- [EXTRACT PROVIDED]

____________________

Something new

Feb 21, 2011 05:18

History is something that is viewed differently to everyone, I suppose. The Eyes of the Beholder type of deal. I look back at history and I see things one way. Other look back and see it their way. Sure we may see some things the same, but perspective itself will change the way everyone views everything.

I never was a hotshot musician. I never was going to get anywhere with music, and I never will. That didn't stop me from thinking that when I was a kid. That didn't stop me from talking about every band I was in. People I hardly knew would off themselves, and back then it felt like they were my best friends. Tyson was a great guy, but I had only known him for a year. A year, that was it. I may have spent the majority of that year hanging out with him and that group, but it was just a year and how well can you get to know someone in a year? Not very good at all. Kate was the only person I can honestly say that I lost, and yet I knew. But did I really? Or is that just my perspective?

I look back to my first date with Lauren, if it was even a date. Or was it just us hanging out? To me, it felt like a date. What did it feel like to her? Awkward and unenjoyable? To me it was a Halloween event with the most beautiful girl in school. That blond bombshell of a babe, and pretty damn smart too. She was amazingly funny, beautiful, and everything any highschool boy could have ever wanted. But is that what she saw? As our relationship went on, it felt like years and years and years to me. Every day was a month. Every minute was an hour. Time felt slower during that period of my life. When we kissed, I swear time literally stopped. Was it this way with her? Perspective. For all I know, she never loved me, and never thought she did.

I look back to Grape, Tre and Justin. I look back and I see a talentless bassist who was only around because we loved him as person, and was a good friend. I look back and I see a vocalist who was too heavily inspired by his own aspirations to be exactly like Marilyn Manson. I look back and I see a manipulative jerk who is too elitist to talk to anyone, oh and there's Justin Too. (For those that didn't catch that, I'm the manipulative jerk. Before you try to start shit.) That band would never succeed: we had no aspiration. Only one person in the band ever wanted to practice, and when we did hold practices it always just turned into a party and no one ever wanted to contribute. It's no surprise we broke up. But the real question here is, perspective. What did THEY see?

____________________

- [PROVIDED RECORDS]

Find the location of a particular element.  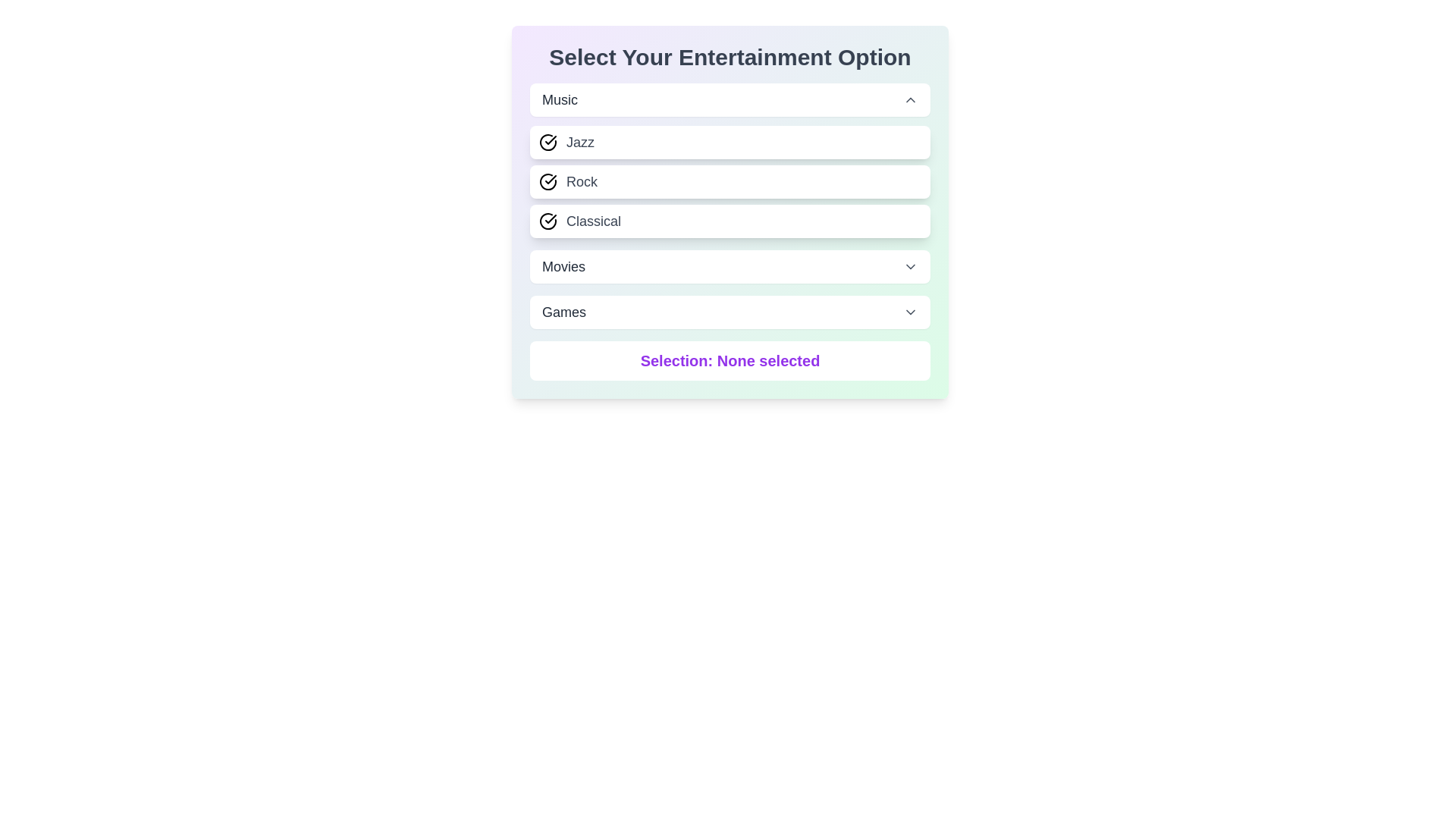

the 'Movies' dropdown menu trigger button, which is a rectangular button with a white background, light shadow, and rounded corners is located at coordinates (730, 265).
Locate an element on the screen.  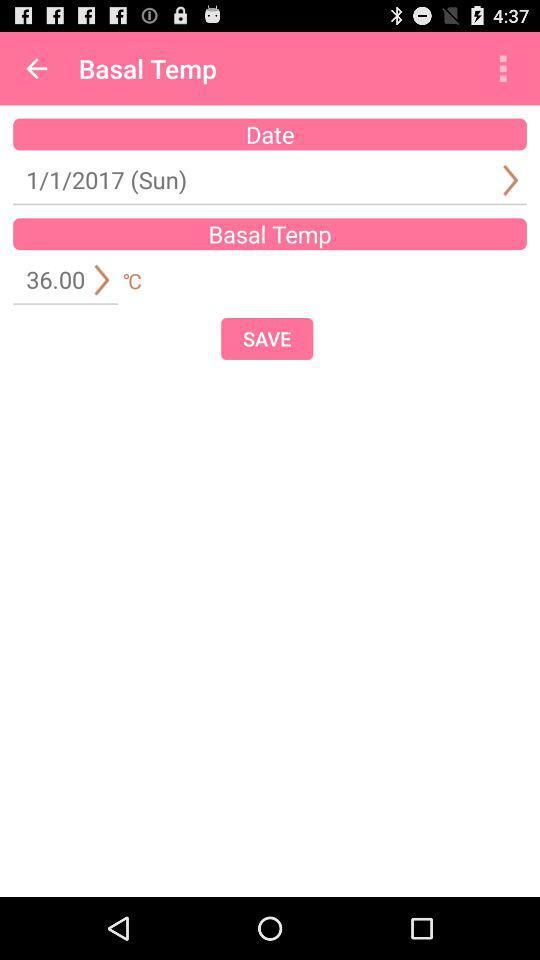
icon below basal temp item is located at coordinates (267, 338).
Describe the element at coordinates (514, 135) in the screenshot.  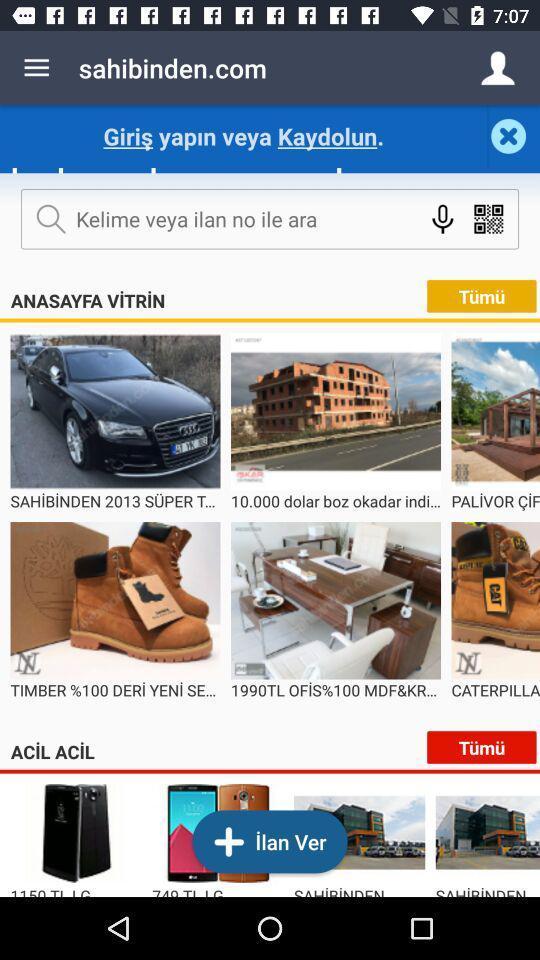
I see `close button` at that location.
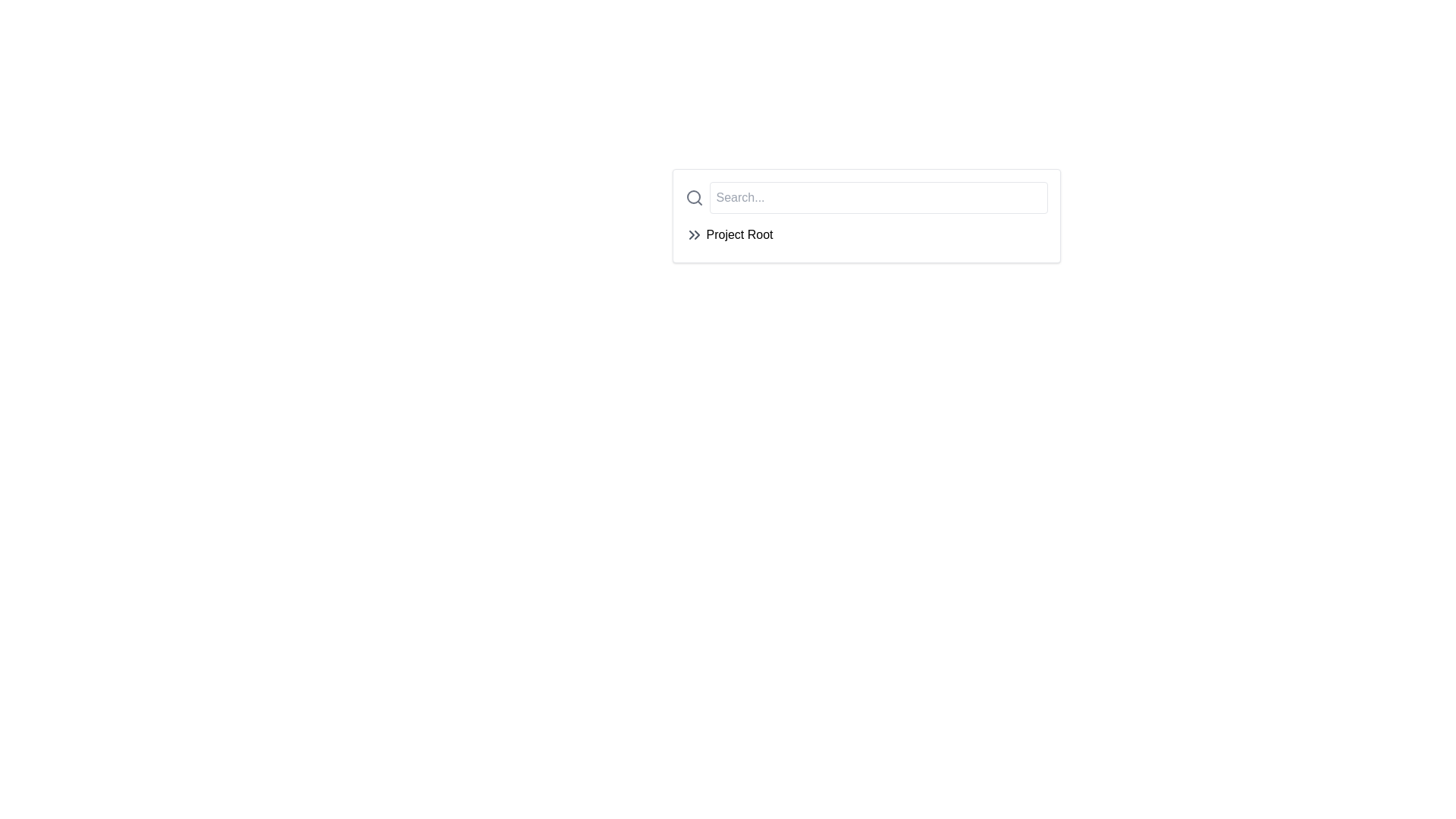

____________________

- [WORK INSTRUCTIONS] Reproduce the stretch of the blog entry on perspective from "I never was a" through "just my perspective?", substituting "gifted" for "hotshot".

- [REPLY TO THE TASK]
I never was a gifted musician. I never was going to get anywhere with music, and I never will. That didn't stop me from thinking that when I was a kid. That didn't stop me from talking about every band I was in. People I hardly knew would off themselves, and back then it felt like they were my best friends. Tyson was a great guy, but I had only known him for a year. A year, that was it. I may have spent the majority of that year hanging out with him and that group, but it was just a year and how well can you get to know someone in a year? Not very good at all. Kate was the only person I can honestly say that I lost, and yet I knew. But did I really? Or is that just my perspective?